= Aim =
Copy the rows below word for word, starting at the line containing "Click the 1.1900 price axis label" and continuing through the last row, with both ends included. Do not include the pictures.

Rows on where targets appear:

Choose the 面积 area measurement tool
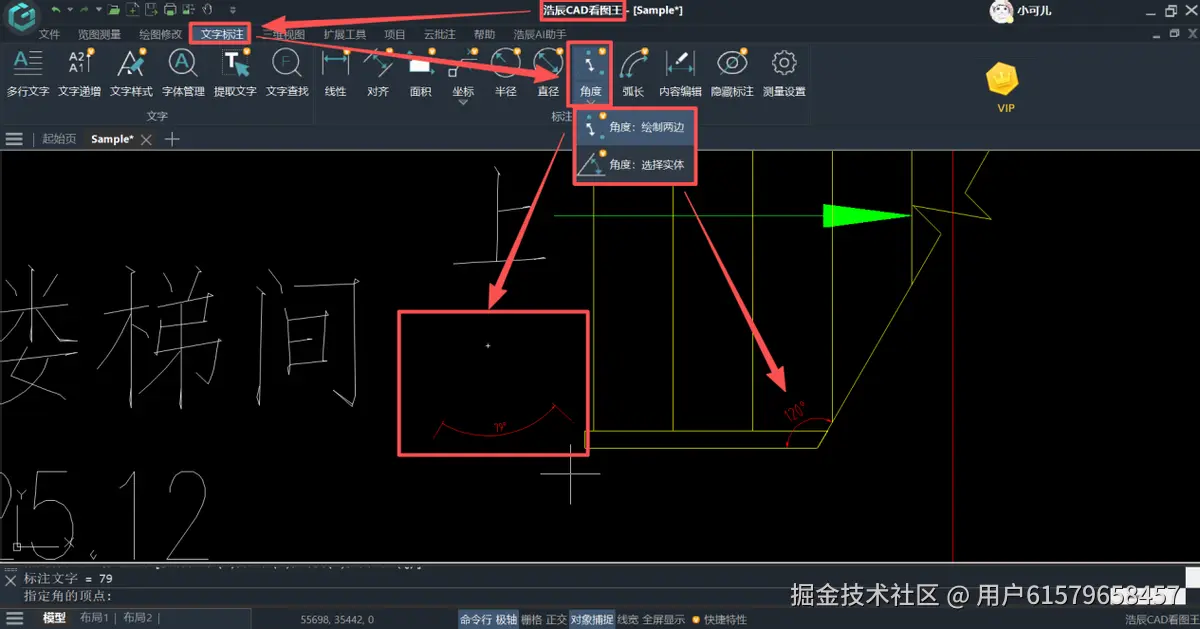 coord(421,73)
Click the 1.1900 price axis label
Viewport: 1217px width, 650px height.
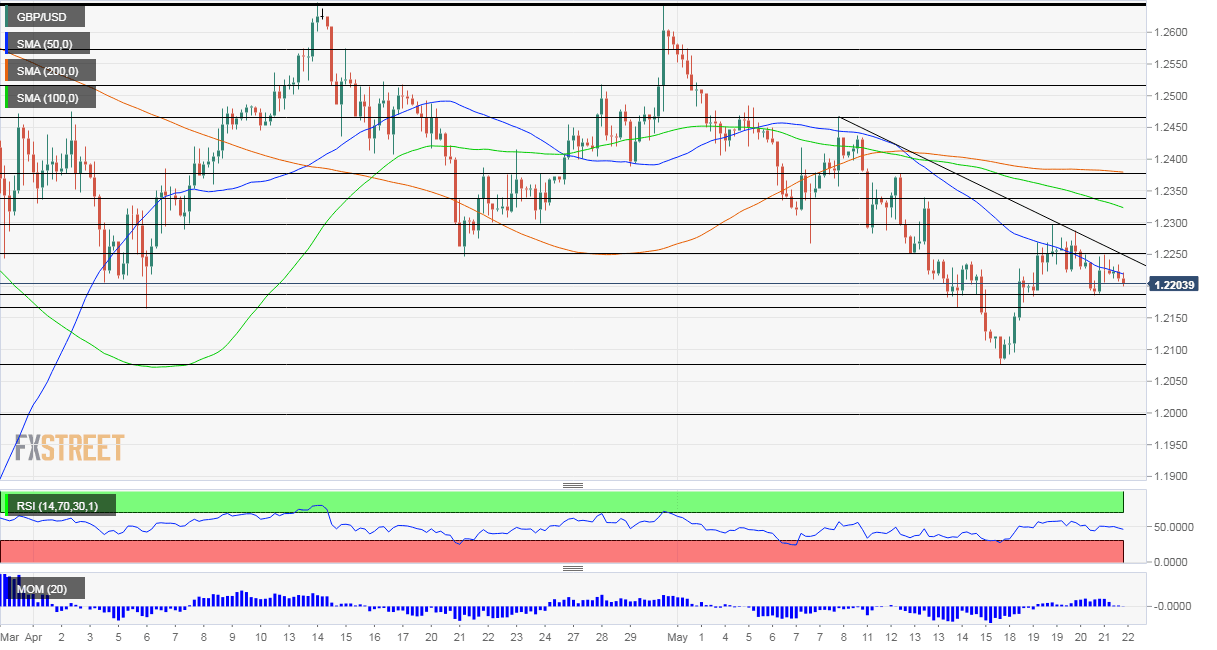pos(1169,477)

= Solution for this problem =
Click the 1.1900 price axis label
Viewport: 1217px width, 650px height.
pos(1169,477)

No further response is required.